Her devised projects soon received recognition and she often did work commissioned by art institutions and companies. She took part in numerous international dance festivals as well as festivals focused on performative projects, including festivals presenting projects merging various types of new media. In Ireland, for example, she created the Parsifal Project (2005) for the Framemakers Symposium, as well as the project called Dragon, supported by the Daghdha Dance Company, with which she participated at the Dublin Fringe Festival (2006). The organizers of the Excursions Performance Art Festival in Limerick in Ireland invited choreographer to create a production for the festival – in 2005, Zagorski presented her project The Auction. In 2007, the production was chosen for the Have-U-Met-Nosti Festival in Dublin. Between 2004–2007 she worked on a series of 22 short performance pieces exclusively for the Mamuska Nights. She lectured at the Department of Sculpture and Combined Media at Limerick School of Art and Design and for six years she was a Guest Tutor on the Master’s Programme in Irish Traditional Dance at the University of Limerick. She also taught dance for the Mentoring Programme of the Daghdha Dance Company as well as kids of many primary schools in Limerick.

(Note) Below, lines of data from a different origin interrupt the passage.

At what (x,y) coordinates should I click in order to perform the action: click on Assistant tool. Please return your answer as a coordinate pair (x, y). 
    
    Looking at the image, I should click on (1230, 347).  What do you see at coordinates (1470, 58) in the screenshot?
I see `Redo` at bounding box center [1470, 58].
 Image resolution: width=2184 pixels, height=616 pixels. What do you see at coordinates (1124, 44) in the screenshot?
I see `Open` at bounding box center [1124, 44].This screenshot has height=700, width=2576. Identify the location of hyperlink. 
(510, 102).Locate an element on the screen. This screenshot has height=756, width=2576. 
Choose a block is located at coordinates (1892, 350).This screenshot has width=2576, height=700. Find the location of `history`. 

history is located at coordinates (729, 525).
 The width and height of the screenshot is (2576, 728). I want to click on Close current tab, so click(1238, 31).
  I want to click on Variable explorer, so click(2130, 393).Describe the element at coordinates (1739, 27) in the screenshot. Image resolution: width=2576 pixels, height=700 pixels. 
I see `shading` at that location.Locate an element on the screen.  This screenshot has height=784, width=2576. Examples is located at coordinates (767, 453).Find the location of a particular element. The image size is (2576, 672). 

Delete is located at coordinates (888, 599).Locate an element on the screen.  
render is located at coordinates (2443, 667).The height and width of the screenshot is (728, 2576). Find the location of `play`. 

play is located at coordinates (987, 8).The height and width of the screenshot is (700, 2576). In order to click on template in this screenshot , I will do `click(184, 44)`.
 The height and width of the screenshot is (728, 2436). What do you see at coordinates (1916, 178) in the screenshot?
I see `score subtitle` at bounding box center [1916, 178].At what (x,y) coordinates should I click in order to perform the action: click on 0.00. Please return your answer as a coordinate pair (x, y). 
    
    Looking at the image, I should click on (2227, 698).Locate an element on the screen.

Katarína Zagorski has been engaged in various dance and theatre experiments and cross-genre projects. The collaborative project O1 with sound artist Robin Parmar was realized as a seven-hour live dance and sound performance. Her numerous interdisciplinary collaborations include short films with the Austrian duo Machfeld, which have received multiple awards and screenings at festivals around the world.

Zagorski’s work from this period is represented in the collection of The National Dance Archive of Ireland. She created and led the Body Technologies lab, which experiments with different approaches to using the body in performance. Its aim is to engage artists from different genres to explore and test the possibilities of existing backgrounds, areas, and categories within an open performance framework. Zagorski is interested in physicality and any form of its expression, be it dance, choreography, performance, sound, or text.

She considers the expression of the body to be the most primal, present, and urgent one. After returning to Slovakia, Zagorski resumed her collaboration with the Dance Studio Theatre in Banská Bystrica and continued her own work as an author. She created the performative site-specific concept Kilometre Dance for the International Festival of Contemporary Dance Bratislava in Movement, which has repeatedly become a successful part of it. Followed the experimental production Caution: Porcelain with Reona Sato, the soloist of the Slovak National Theatre Ballet. Since 2018 she collaborates with Pohoda Festival for which she created projects as Parsifal’s Procession, BE A SUNFLOWER and (SKY) Walking in the Clouds.

Since 2015, she has been writing regularly about dance for the Denník N Daily. She also wrote for the web portal tanecniaktuality.cz, the Dance magazine, kød, Musical Life, Dance Zone, Vienna Review and Limerick Leader. In 2012–2014, she regularly wrote about the contemporary dance scene in Slovakia for the SME daily newspaper.